TASK DETAILS: Retype all of the material exactly, leaving no line out.

DATA IN THIS EXERCISE:
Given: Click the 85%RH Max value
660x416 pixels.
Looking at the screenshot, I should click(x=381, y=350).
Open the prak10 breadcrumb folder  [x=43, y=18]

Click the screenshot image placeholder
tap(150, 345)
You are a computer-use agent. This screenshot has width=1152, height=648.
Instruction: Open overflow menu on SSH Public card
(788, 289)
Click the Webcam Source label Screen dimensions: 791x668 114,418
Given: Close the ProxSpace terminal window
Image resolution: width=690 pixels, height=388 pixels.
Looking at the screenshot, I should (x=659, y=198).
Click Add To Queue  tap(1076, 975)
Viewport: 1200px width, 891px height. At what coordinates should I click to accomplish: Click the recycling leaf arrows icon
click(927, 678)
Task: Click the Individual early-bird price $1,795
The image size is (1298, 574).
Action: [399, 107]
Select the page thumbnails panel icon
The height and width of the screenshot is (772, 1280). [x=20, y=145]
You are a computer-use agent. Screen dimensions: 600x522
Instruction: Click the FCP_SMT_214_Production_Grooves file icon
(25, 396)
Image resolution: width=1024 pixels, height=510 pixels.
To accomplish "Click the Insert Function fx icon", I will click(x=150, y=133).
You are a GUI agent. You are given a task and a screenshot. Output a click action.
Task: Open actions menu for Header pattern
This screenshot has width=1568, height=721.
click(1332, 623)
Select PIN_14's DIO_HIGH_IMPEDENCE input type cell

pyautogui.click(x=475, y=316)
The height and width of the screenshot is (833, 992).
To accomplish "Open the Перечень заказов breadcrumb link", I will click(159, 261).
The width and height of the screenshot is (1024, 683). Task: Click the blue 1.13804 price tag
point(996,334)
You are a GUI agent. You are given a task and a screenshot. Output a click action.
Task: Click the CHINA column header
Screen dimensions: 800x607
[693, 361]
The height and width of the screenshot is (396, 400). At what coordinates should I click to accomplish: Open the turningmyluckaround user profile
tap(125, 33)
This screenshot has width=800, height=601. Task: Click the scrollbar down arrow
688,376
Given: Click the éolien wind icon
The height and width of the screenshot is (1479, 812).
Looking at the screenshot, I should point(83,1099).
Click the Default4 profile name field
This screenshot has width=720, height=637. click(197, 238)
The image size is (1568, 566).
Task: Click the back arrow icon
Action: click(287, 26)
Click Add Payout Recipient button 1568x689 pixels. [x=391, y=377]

RESULT:
Given: Click the 85%RH Max value
660x416 pixels.
Looking at the screenshot, I should click(x=381, y=350).
Open the prak10 breadcrumb folder  [x=43, y=18]

Click the screenshot image placeholder
tap(150, 345)
You are a computer-use agent. This screenshot has width=1152, height=648.
Instruction: Open overflow menu on SSH Public card
(788, 289)
Click the Webcam Source label Screen dimensions: 791x668 114,418
Given: Close the ProxSpace terminal window
Image resolution: width=690 pixels, height=388 pixels.
Looking at the screenshot, I should (x=659, y=198).
Click Add To Queue  tap(1076, 975)
Viewport: 1200px width, 891px height. At what coordinates should I click to accomplish: Click the recycling leaf arrows icon
click(927, 678)
Task: Click the Individual early-bird price $1,795
The image size is (1298, 574).
Action: [399, 107]
Select the page thumbnails panel icon
The height and width of the screenshot is (772, 1280). [x=20, y=145]
You are a computer-use agent. Screen dimensions: 600x522
Instruction: Click the FCP_SMT_214_Production_Grooves file icon
(25, 396)
Image resolution: width=1024 pixels, height=510 pixels.
To accomplish "Click the Insert Function fx icon", I will click(x=150, y=133).
You are a GUI agent. You are given a task and a screenshot. Output a click action.
Task: Open actions menu for Header pattern
This screenshot has width=1568, height=721.
click(1332, 623)
Select PIN_14's DIO_HIGH_IMPEDENCE input type cell

pyautogui.click(x=475, y=316)
The height and width of the screenshot is (833, 992).
To accomplish "Open the Перечень заказов breadcrumb link", I will click(159, 261).
The width and height of the screenshot is (1024, 683). Task: Click the blue 1.13804 price tag
point(996,334)
You are a GUI agent. You are given a task and a screenshot. Output a click action.
Task: Click the CHINA column header
Screen dimensions: 800x607
[693, 361]
The height and width of the screenshot is (396, 400). At what coordinates should I click to accomplish: Open the turningmyluckaround user profile
tap(125, 33)
This screenshot has width=800, height=601. Task: Click the scrollbar down arrow
688,376
Given: Click the éolien wind icon
The height and width of the screenshot is (1479, 812).
Looking at the screenshot, I should point(83,1099).
Click the Default4 profile name field
This screenshot has width=720, height=637. click(197, 238)
The image size is (1568, 566).
Task: Click the back arrow icon
Action: click(287, 26)
Click Add Payout Recipient button 1568x689 pixels. [x=391, y=377]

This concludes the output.